Container Security with Docker

Introduction:

Enterprises are adopting the Agile methodology to make software development faster. Containerization is the new era of the software development. Docker helps to package and deploy applications in any environment.It gives isolation capabilities for a containerized application.

Some key points while adopting Docker is:

1. Docker isolate applications from each other.
2. Docker isolate applications from the host.
3. Restrict the capabilities and improve the security of the applications.
4. Least privilege gives more security while adopting Docker in production.

Container Security with Docker

Linux operating system gives the feature of the isolation. Docker client uses best practices of Linux security and makes them available to end-user.

Namespaces:

Docker takes advantage of Linux namespaces which provide isolated workspace what we called as the container. When a container is created docker creates separate namespaces for this container which isolates container from all other containers.

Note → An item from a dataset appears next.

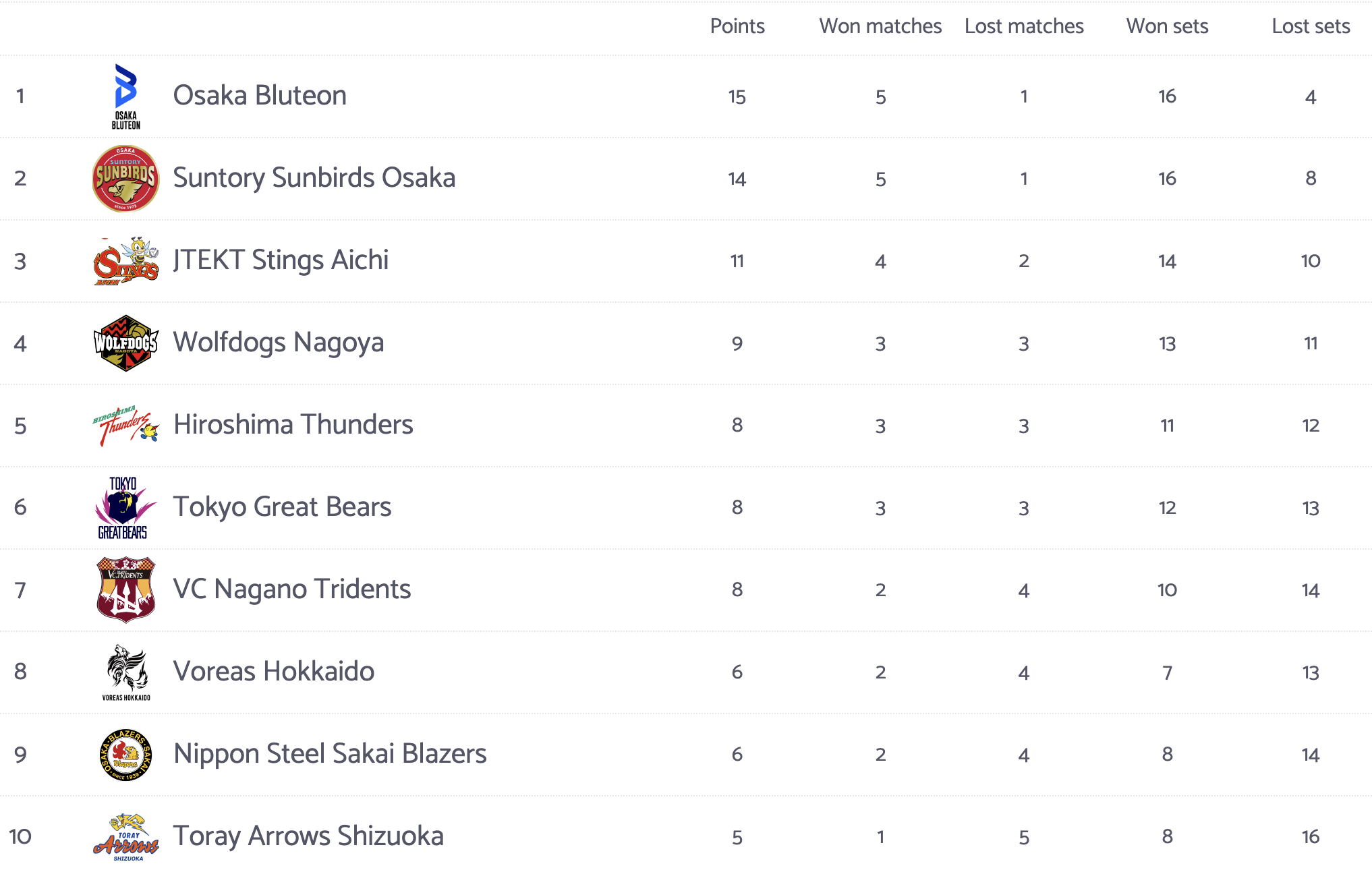Image resolution: width=1372 pixels, height=870 pixels.
Task: Click the Toray Arrows Shizuoka logo
Action: click(x=125, y=837)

It creates following namespaces:

1. PID Namespace: Each container has its own set of PID namespaces.
2. MNT Namespace: Namespace for the mount directory.
3. IPC Namespace: Interprocess communication creates grouping where containers can communicate with each other in the same namespace.
4. NET Namespace: Network stack for the container which avoids privilege access to the sockets and interfaces of another container.
5. UTS Namespace: This provides isolation between system identifier. The hostname and NIS domain name.

CGroups:

To ensure good container multi-tenancy Docker uses Linux kernel level functionality cgroups. It allows Docker to control which resource each container can access.

Seccomp:

Docker uses secure computing mode (seccomp), a feature in the Linux kernel. Docker default seccomp profile consists whitelist calls that allow and blocks around 50 system calls.

Process restrictions:

The default capabilities inside Docker container is less than half total capabilities assigned to a Linux process. It will reduce application level vulnerabilities.

Secure by itself:

Docker takes “secure by default” approach to secure Docker engine. It uses capabilities of Linux and provides out of box protection.

Security Chart by Docker:

Before moving to the production with Docker make sure security of environment with above chart.

In the conclusion,

1. Containers provide isolation from a host and other containers using namespaces.

2. Applications packaged in containers are fundamentally secured by default.

3.Specifically, Docker provides set of security practices and with strong defaults with Container security.